Work request: A single number is the whole answer: the tally of lines in the data below that include the word "height".

[Exercise data Boundary: Start]

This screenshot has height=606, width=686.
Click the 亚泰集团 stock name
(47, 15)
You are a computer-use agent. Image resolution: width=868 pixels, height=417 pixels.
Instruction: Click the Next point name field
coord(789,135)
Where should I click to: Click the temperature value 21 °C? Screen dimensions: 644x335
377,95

[Exercise data Boundary: End]

Exercise answer: 2